Thursday, November 29, 2007

What Is the Army Corps of Engineers trying to hide?

I read a troubling editorial, in the Times Picayune, today regarding allegations against the Army Corps of Engineers. According to the article:

Raymond Seed, a civil engineering professor at University of California-Berkeley, has filed an ethics complaint with the engineering society saying that its leaders and the corps tried to prevent independent teams such as his from gathering critical evidence at the levee failure sites and from speaking out about their findings.

Mr. Seed went on to say that:

1. The corps used its leverage with the group to try to silence differing views.

2. At the corps' request, the engineering trade group appointed an external review panel to provide expert advice to corps investigators who served on the Interagency Performance Evaluation Task Force, known as IPET. The corps paid the group $2 million for that work, a payment Mr. Seed contends is a conflict of interest.

3. The corps reneged on a promise to give his team access to soil samples at the 17th Street Canal and then tried to prevent his team from collecting its own samples.
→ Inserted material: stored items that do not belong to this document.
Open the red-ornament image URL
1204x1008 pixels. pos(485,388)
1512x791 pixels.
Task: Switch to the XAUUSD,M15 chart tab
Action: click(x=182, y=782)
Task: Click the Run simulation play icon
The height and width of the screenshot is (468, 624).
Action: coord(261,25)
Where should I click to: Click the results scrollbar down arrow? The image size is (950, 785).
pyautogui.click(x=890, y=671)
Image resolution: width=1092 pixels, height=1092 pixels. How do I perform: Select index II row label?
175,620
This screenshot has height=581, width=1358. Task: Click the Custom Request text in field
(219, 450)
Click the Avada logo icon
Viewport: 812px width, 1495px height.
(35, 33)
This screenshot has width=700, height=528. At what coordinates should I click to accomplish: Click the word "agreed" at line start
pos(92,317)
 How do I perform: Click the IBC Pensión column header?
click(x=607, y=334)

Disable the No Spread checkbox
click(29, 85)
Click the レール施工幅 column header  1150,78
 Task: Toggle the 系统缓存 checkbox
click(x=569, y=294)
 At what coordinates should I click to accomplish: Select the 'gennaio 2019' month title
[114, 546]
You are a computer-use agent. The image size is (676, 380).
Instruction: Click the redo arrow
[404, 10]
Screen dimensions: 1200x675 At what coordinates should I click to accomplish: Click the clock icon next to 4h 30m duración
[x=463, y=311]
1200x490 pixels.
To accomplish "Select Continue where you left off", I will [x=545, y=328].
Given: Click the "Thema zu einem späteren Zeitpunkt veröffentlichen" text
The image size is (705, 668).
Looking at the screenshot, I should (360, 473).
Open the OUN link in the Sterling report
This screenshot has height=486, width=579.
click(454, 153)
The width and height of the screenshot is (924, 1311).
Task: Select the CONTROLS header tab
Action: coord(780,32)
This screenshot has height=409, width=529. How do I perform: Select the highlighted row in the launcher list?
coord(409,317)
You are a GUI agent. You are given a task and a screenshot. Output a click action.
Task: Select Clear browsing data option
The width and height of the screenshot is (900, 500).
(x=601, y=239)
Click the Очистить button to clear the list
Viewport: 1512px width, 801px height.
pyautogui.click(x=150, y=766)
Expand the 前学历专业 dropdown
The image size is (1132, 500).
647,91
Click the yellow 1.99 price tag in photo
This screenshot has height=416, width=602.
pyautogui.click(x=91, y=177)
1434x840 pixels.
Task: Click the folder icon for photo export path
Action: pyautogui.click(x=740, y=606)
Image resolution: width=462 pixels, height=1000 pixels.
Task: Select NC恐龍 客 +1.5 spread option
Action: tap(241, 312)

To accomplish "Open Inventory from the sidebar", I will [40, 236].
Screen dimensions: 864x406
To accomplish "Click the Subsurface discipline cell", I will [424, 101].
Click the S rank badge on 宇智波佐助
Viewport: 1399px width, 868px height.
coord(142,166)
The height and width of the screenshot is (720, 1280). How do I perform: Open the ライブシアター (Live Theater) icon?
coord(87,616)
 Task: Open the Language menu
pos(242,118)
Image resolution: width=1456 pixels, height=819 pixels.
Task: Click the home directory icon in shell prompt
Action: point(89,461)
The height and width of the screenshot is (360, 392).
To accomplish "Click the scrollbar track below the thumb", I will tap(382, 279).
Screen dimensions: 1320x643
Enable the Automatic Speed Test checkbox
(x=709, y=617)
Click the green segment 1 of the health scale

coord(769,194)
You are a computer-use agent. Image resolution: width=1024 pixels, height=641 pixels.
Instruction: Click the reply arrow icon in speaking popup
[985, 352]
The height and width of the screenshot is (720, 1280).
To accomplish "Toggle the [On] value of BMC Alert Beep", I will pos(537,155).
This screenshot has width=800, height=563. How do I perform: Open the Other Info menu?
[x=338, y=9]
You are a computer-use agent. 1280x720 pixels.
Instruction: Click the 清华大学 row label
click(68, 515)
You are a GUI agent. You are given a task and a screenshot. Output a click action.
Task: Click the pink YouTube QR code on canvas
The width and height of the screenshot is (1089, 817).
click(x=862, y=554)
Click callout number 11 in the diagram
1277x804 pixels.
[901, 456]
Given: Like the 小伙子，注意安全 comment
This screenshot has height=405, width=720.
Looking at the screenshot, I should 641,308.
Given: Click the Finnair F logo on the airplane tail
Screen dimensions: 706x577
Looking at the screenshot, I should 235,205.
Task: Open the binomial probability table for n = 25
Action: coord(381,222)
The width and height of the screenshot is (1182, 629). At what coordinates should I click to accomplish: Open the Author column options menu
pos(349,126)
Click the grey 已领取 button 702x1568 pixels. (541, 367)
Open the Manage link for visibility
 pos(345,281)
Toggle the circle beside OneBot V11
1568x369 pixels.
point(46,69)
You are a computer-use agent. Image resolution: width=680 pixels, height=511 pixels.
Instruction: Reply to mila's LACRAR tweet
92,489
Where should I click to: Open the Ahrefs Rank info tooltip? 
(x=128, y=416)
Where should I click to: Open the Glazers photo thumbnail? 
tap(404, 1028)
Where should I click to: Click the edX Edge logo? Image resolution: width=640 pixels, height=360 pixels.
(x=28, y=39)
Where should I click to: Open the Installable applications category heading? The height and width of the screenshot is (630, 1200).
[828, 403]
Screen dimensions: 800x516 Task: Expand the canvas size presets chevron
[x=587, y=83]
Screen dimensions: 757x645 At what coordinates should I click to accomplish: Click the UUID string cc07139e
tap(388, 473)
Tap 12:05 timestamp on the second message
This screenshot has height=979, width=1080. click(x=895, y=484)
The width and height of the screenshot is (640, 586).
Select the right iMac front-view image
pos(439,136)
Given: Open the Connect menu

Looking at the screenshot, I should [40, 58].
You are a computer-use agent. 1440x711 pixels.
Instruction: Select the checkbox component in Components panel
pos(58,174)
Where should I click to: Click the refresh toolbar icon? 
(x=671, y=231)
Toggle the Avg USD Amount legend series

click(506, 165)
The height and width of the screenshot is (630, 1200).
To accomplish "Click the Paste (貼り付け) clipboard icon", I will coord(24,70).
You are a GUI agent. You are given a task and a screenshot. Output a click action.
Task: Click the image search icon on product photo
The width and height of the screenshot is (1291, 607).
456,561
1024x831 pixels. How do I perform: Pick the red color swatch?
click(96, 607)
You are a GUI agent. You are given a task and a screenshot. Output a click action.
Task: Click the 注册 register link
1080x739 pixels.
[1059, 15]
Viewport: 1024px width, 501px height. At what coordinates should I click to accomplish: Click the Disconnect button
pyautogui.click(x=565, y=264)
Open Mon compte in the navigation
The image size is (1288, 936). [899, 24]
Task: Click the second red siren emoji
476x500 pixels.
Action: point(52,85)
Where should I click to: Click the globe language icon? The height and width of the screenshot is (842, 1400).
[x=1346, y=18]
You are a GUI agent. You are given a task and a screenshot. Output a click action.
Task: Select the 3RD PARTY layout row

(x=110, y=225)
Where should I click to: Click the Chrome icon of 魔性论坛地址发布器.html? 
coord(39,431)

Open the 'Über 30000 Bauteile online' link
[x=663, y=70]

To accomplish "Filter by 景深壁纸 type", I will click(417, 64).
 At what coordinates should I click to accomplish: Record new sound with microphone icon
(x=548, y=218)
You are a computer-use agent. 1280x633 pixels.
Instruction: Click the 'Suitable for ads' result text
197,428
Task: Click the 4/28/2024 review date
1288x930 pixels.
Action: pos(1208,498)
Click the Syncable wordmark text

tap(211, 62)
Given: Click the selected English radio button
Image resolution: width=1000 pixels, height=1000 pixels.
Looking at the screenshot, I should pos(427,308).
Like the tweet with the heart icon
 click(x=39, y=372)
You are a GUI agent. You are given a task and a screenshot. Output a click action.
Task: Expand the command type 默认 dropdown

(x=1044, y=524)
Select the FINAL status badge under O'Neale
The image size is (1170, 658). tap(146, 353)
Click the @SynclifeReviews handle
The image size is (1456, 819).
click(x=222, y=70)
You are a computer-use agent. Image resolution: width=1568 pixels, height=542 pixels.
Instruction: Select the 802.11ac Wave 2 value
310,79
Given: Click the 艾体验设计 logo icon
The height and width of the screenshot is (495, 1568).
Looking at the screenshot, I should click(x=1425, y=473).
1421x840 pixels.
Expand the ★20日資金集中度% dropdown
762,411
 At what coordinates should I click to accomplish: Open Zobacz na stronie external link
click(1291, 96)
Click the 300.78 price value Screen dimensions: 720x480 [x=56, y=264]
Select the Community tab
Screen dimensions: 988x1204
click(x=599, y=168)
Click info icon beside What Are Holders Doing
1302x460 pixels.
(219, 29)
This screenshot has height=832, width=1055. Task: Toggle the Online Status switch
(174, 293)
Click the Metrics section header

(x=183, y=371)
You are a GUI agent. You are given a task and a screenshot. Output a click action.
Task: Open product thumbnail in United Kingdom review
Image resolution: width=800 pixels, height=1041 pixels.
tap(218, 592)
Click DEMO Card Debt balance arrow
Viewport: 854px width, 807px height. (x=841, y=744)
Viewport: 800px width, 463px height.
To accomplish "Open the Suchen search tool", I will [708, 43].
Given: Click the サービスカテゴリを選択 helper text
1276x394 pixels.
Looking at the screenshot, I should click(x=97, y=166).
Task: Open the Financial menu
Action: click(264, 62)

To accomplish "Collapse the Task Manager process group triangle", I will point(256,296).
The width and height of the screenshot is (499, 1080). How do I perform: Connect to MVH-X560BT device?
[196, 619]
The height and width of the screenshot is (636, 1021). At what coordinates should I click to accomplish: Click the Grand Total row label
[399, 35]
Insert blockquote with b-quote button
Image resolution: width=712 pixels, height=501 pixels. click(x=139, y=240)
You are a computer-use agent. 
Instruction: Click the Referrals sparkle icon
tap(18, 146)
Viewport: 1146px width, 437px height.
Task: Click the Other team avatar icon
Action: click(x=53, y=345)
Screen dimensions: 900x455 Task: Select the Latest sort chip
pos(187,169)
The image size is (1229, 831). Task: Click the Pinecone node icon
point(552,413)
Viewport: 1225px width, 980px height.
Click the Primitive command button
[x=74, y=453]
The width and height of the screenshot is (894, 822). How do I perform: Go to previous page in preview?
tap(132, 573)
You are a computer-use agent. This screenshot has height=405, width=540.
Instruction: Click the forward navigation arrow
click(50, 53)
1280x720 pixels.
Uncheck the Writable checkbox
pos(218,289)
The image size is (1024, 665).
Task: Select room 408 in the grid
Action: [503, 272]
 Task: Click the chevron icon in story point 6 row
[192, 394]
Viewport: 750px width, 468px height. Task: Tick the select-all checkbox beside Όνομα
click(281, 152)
The corps only gave in after another independent research group, Team Louisiana, got the help of Louisiana's attorney general.

4. ASCE officials tried to keep their own review team members, as well as Mr. Seed's group and Team Louisiana, from testifying about their initial findings before Congress.

What is the Army Corp of engineers trying to hide? What role did they play in the levees' failure? We should all take Mr. Seed's complaints seriously and not remain quiet on this issue.